'Desierto' Director Jonas Cuaron Says Anti-Immigrant Rhetoric is "Dangerous"

Courtesy of Toronto Film Festival

The thriller from Jonas Cuaron, who co-wrote Gravity with his father Alfonso Cuaron, stars Gael Garcia Bernal as an illegal immigrant who tries to cross over from Mexican into the U.S., but run afoul of a man (Jeffrey Dean Morgan) who has taken up border patrol duties in his own racist hands.

"Migrants always become a very easy scapegoat," says the 'Desierto' director of the anti-immigrant rhetoric of politicians like Donald Trump.

Jonas Cuaron has finally come back down to earth from the out of this world success of Gravity, and he’s landed in the desert.

Cuaron co-wrote the best picture Oscar nominee with his father, Alfonso Cuaron, before returning to the immigration drama Desierto, which Cuaron says inspired the space odyssey.

Desierto premiered in Toronto and was in competition in Marrakech, where the director spoke with The Hollywood Reporter.

Working on Gravity forced Jonas to take a five-year break from the script, but he continued to scout deserts across the globe for inspiration and understanding of the unforgiving ecosystem depicted in the film, starring Gael Garcia Bernal and Jeffrey Dean Morgan. As soon as he was free from Gravity, Jonas came back to the idea of men struggling in the barren landscape that had been percolating his head for eight years.

Jonas first thought of the idea when he was in Tucson, Ariz., for a festival after his first feature, 2007’s Year of the Nail. There, he first saw the impact of migration on a community and the poverty that impacts immigrants and natives alike. It coincided with politicians upping the anti-immigration ante and the state’s tough law allowing police to seek out and detain suspected illegal immigrants and summarily deport them.

The film became a migration drama influenced by '70s cinema. “I decided it would be an interesting way to talk about the subject through genre because it allows you to not preach to the converted,” said Jonas. Jonas wanted to turn the tables on American films, in which the villains are often foreigners or the "other."  

“That was a big part of why I cast Gael.
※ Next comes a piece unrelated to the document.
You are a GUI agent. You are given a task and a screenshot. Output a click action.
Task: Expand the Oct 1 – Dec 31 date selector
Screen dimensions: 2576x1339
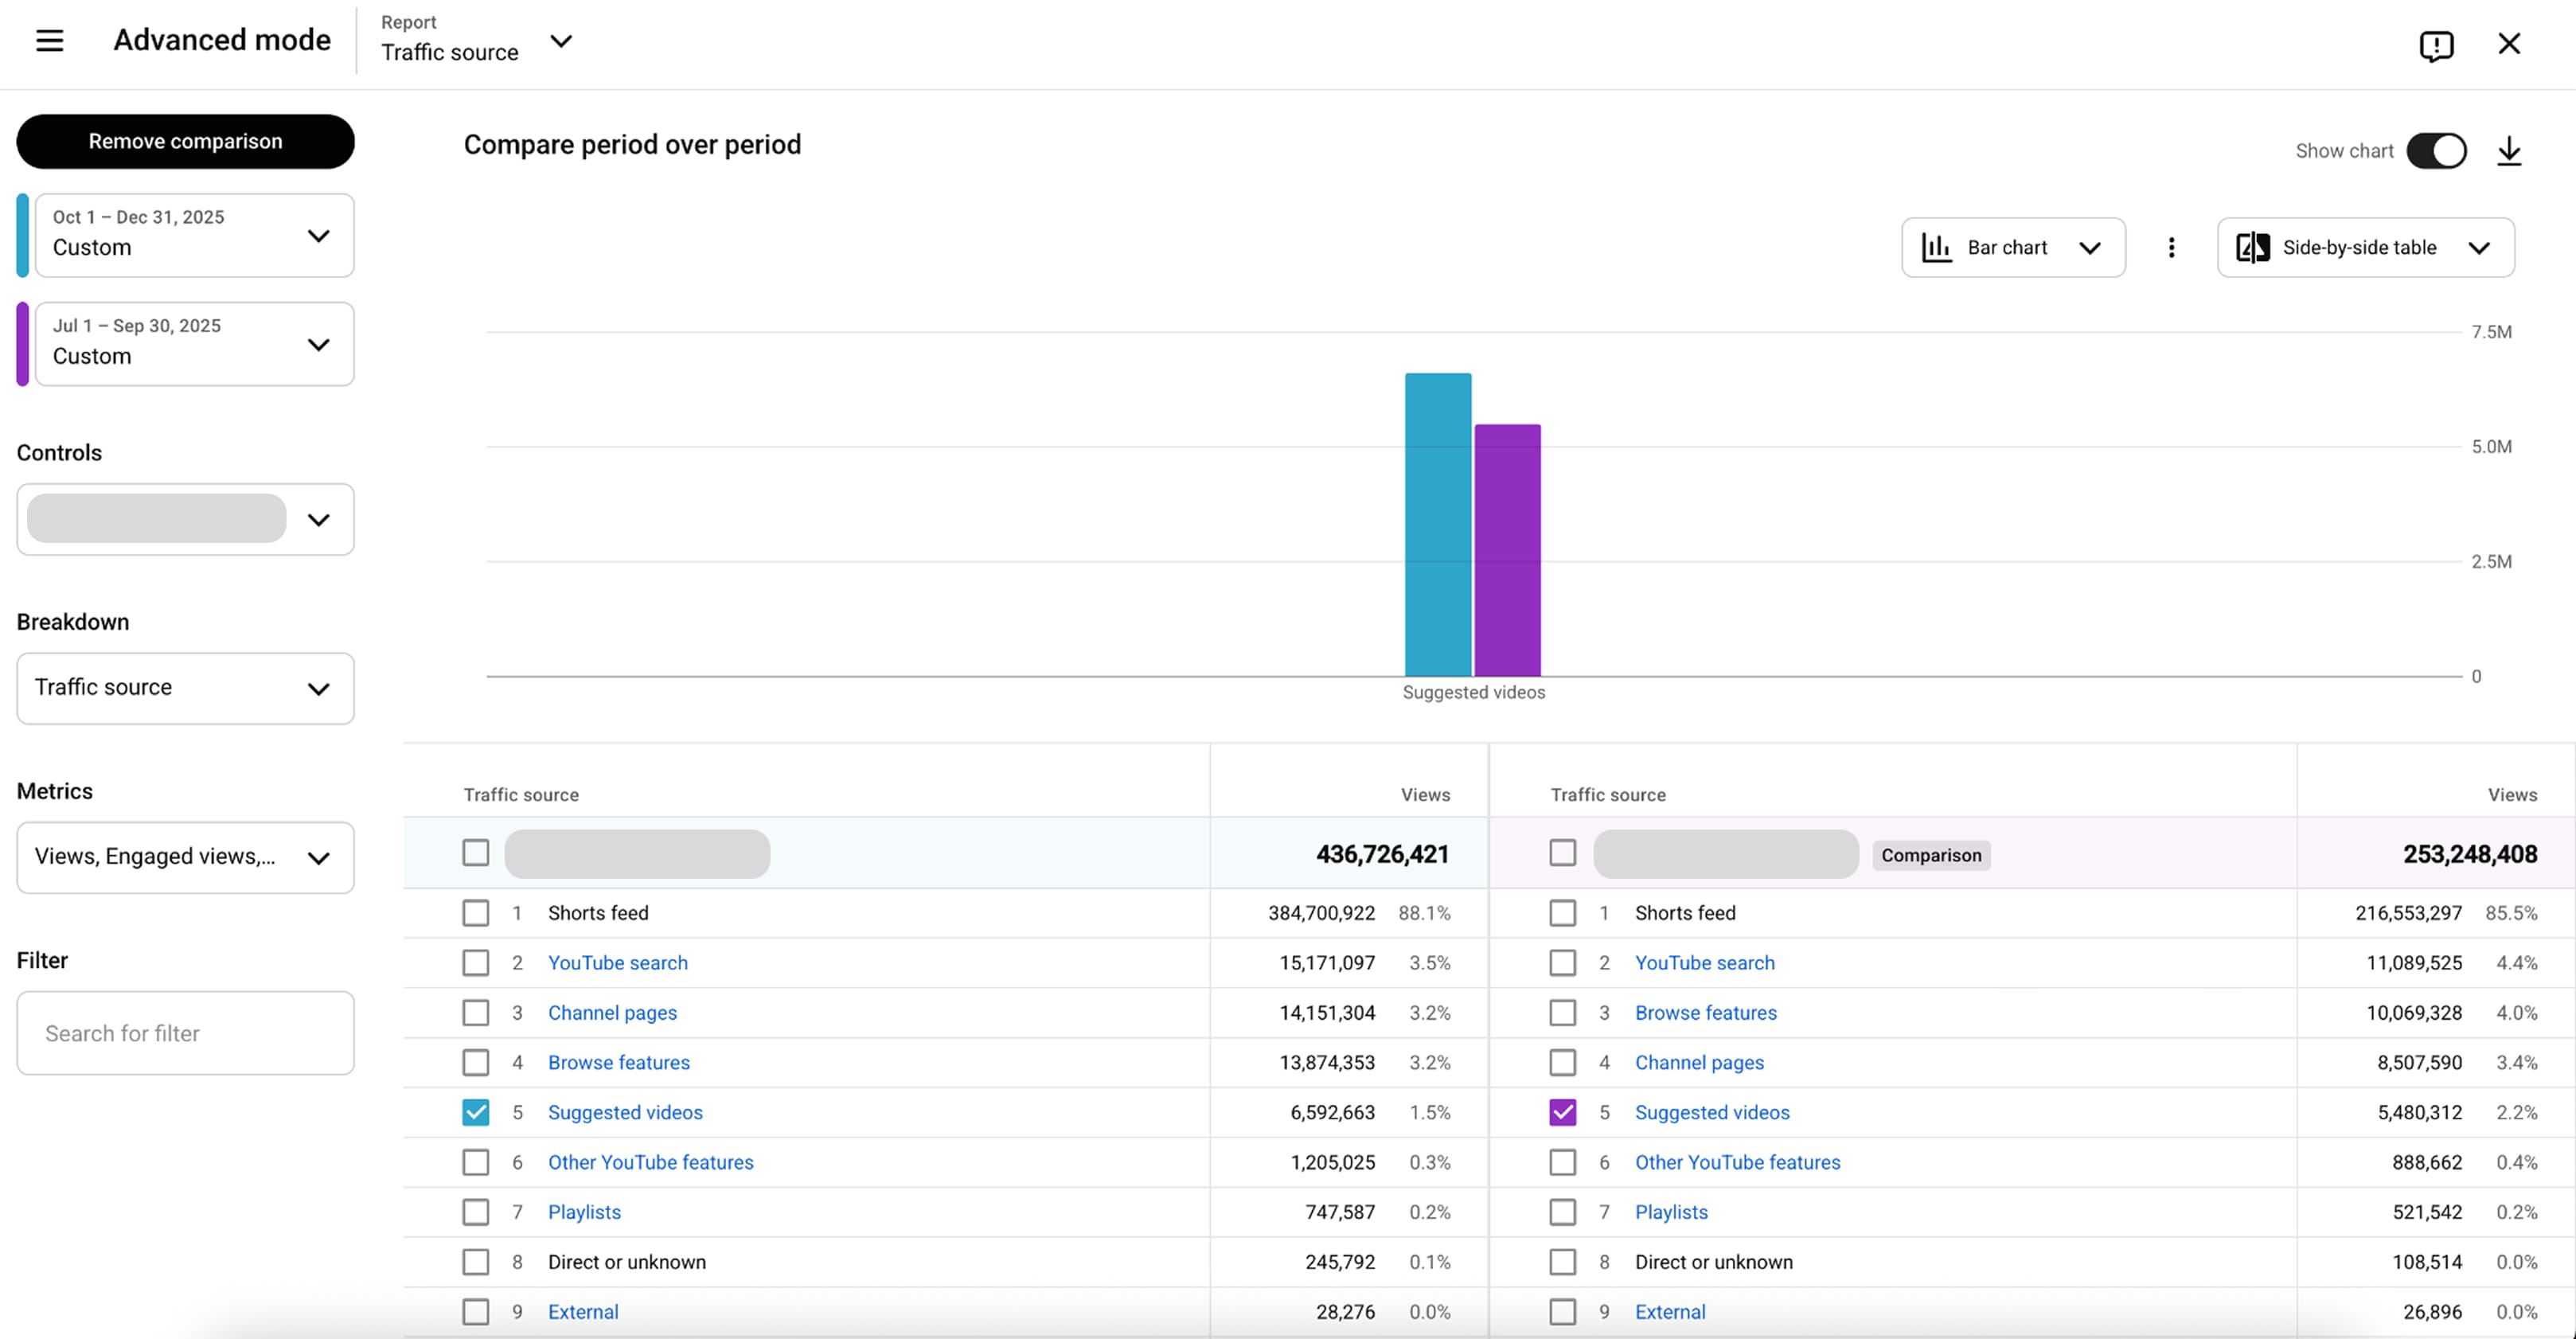(x=319, y=236)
In Hollywood, we are used to seeing stars running away from evil foreigners, so I was interested in flipping that scheme,” said Jonas. “All this rhetoric of hatred and fear of the other comes from seeing migrants as this faceless swarm and to me, it was interesting to give them the face of a recognizable star like Gael.”

Added Jonas, “For many audiences suddenly seeing the migrant as the hero and the American as the villain, I don’t know if will change opinions, but at the very least confront them.”

For Jonas, who grew up in Mexico and the U.S., a politician like former reality star Donald Trump, who has campaigned on the promise to build a fortress-like wall between the two countries, is simply a symptom of larger trends.

“Because it’s an election year and migrants always become a very easy scapegoat,” he says. “What is very scary is not so much the rhetoric, but what the rhetoric can lead to. You have people in many countries that are in a desperate situation and if they keep being bombarded by this rhetoric they are going to end up taking the wrong actions.”

Jonas continued, “It’s not just him, it’s also so many others. … That rhetoric is not only in the U.S., it’s also in Europe and England and we’ve been here before — it leads to dangerous places. To me, it’s a little bit scary. And it’s not only politicians, you see it in media also.”

For a scene in which Morgan’s character listens to talk radio, Cuaron was told in test audiences that it seemed too far-fetched, but he was using actual quotes from popular hosts.

Bernal, who has made documentaries and extensively researched migration, assisted on final drafts of the script. “Part of the reason I chose Gael was that he had done various documentaries about migration so he was very knowledgeable about that subject matter,” said Cuaron. “The characters and the world of the migrants were very shaped by research that he helped me do.”

Following the big budget production of Gravity, working on Desierto was a return to his roots. “All those years I spent scouting deserts I really grew to love that ecosystem,” he says.  “But my producers hated it. The locations were beautiful — but full of snakes.”